Re: Need more precision.
by u65 (Chaplain) on Jun 09, 2015 at 20:56 UTC

    Why is arbitrary precision not an alternative? There are several CPAN modules offering such (e.g., Math::BigFloat).

      Let me clarify.

      I know about arbitrary precision. I mentioned it in the OP.

      So, if it was a viable option, there would be no need to ask the question, because I would just use that.

      I'm looking to see what alternatives there are; so you questioning why I don't want to use arbitrary precision does nothing to help me in my quest.


      With the rise and rise of 'Social' network sites: 'Computers are making people easier to use everyday'
      Examine what is said, not who speaks -- Silence betokens consent -- Love the truth but pardon error.
      "Science is about questioning the status quo. Questioning authority". I'm with torvalds on this
      In the absence of evidence, opinion is indistinguishable from prejudice.
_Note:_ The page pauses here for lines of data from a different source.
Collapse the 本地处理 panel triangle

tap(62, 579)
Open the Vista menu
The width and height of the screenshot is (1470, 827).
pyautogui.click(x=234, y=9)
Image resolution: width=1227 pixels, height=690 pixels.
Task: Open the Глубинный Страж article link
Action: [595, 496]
Agile (and TDD) debunked
        Again I respectfully ask, what all constraints are you under, otherwise this seems to be a rabbit hunt.

      Because it's not an alternative. Availability isn't the reason.
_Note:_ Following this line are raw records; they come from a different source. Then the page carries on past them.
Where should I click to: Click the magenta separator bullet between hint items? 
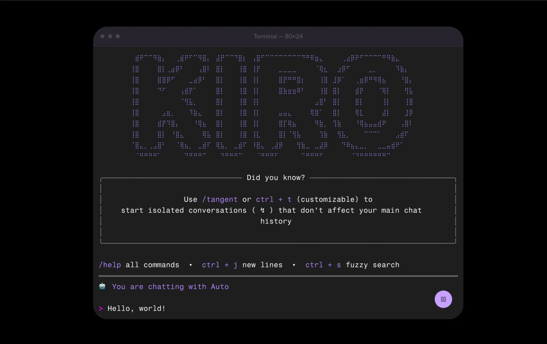point(191,265)
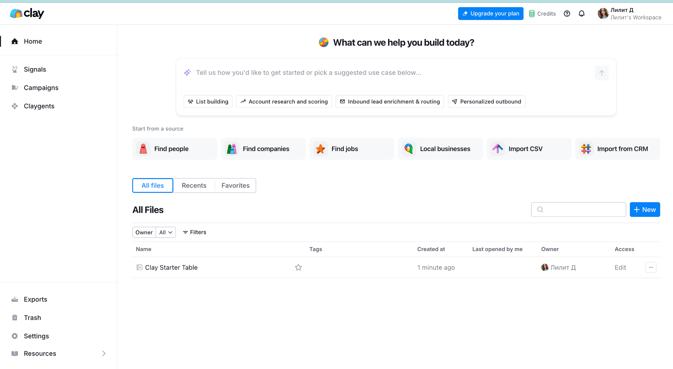
Task: Click the send arrow in prompt box
Action: [x=601, y=73]
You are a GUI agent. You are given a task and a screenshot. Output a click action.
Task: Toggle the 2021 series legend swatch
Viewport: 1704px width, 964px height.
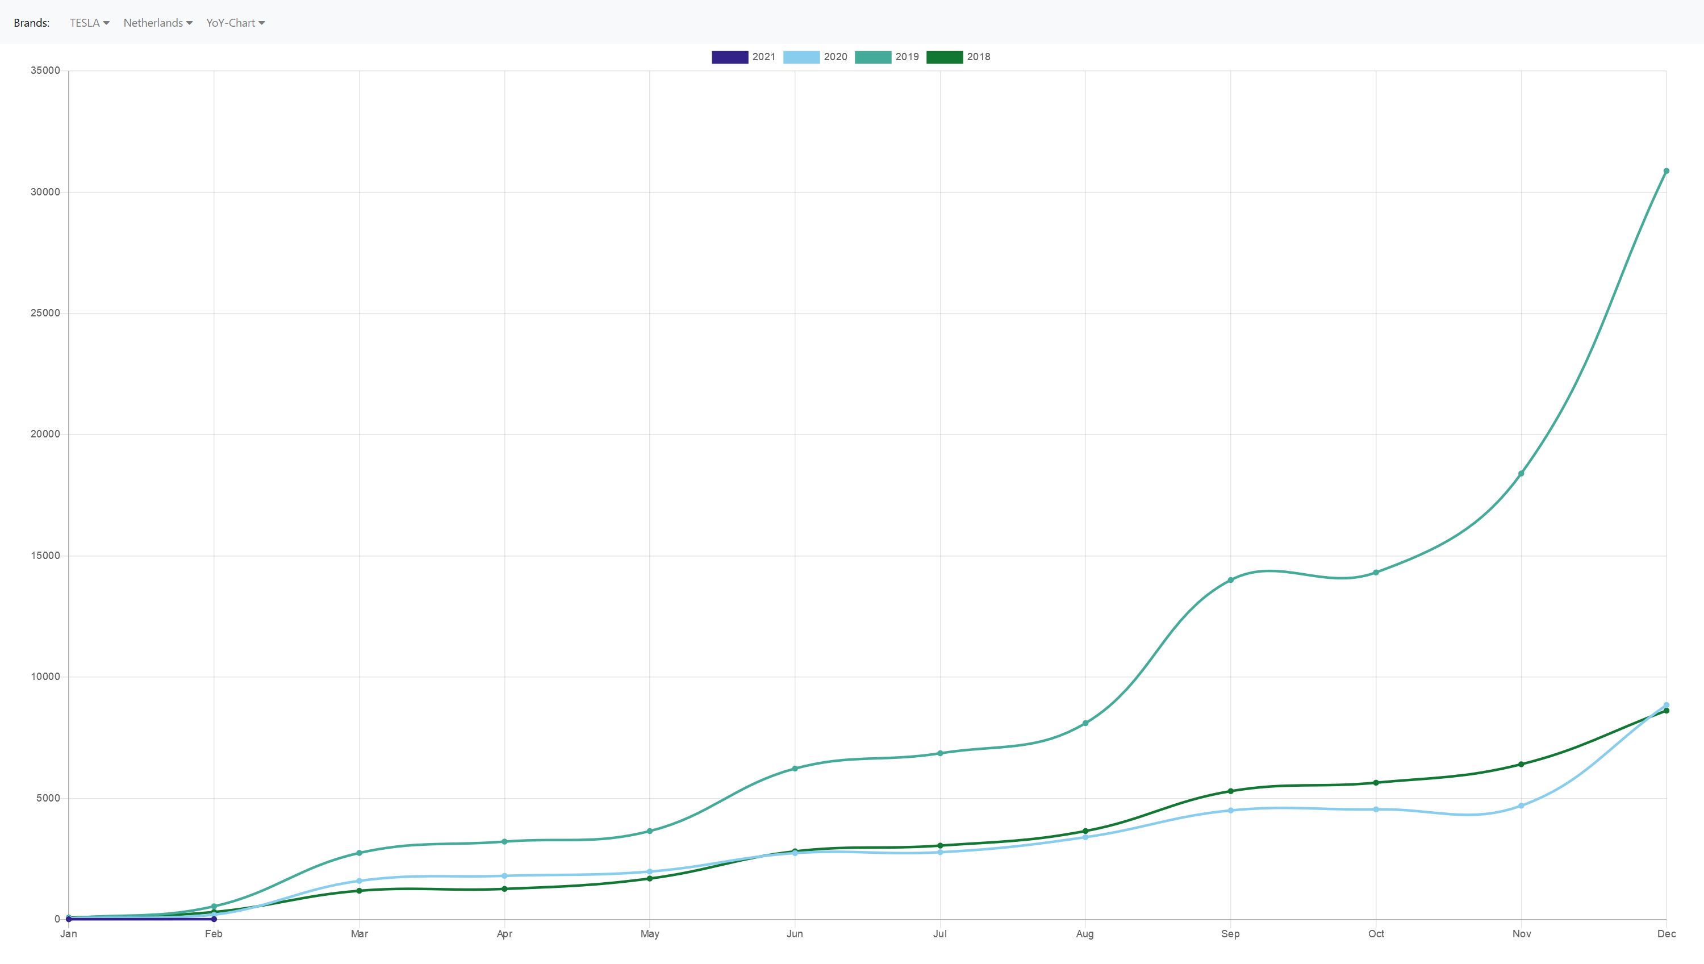coord(730,57)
      With the rise and rise of 'Social' network sites: 'Computers are making people easier to use everyday'
      Examine what is said, not who speaks -- Silence betokens consent -- Love the truth but pardon error.
      "Science is about questioning the status quo. Questioning authority". I'm with torvalds on this
      In the absence of evidence, opinion is indistinguishable from prejudice. Agile (and TDD) debunked
        Perhaps you could enlighten us on all the constraints you have to labor under.
Re: Need more precision.
by Anonymous Monk on Jun 09, 2015 at 20:35 UTC

    Min and max?

    Just a few digits more, or even more than that?

    Which compiler?

      MIn & max: +-4.0

      At least 80-bits/18 digits, 128-bits/34 digits. would be perfect.

      MSVC.


      With the rise and rise of 'Social' network sites: 'Computers are making people easier to use everyday'
      Examine what is said, not who speaks -- Silence betokens consent -- Love the truth but pardon error.
      "Science is about questioning the status quo. Questioning authority". I'm with torvalds on this
      In the absence of evidence, opinion is indistinguishable from prejudice. Agile (and TDD) debunked

        How about fixed point arithmetic? If 18 digits really is "good enough", then a signed 64 bit int will give you 18 digits (int part plus 17 decimal places). If you need more, does the compiler have a 128 bit int type? If not, you could code routines that cascade a signed 64 with an unsigned 64 to give you a signed 128.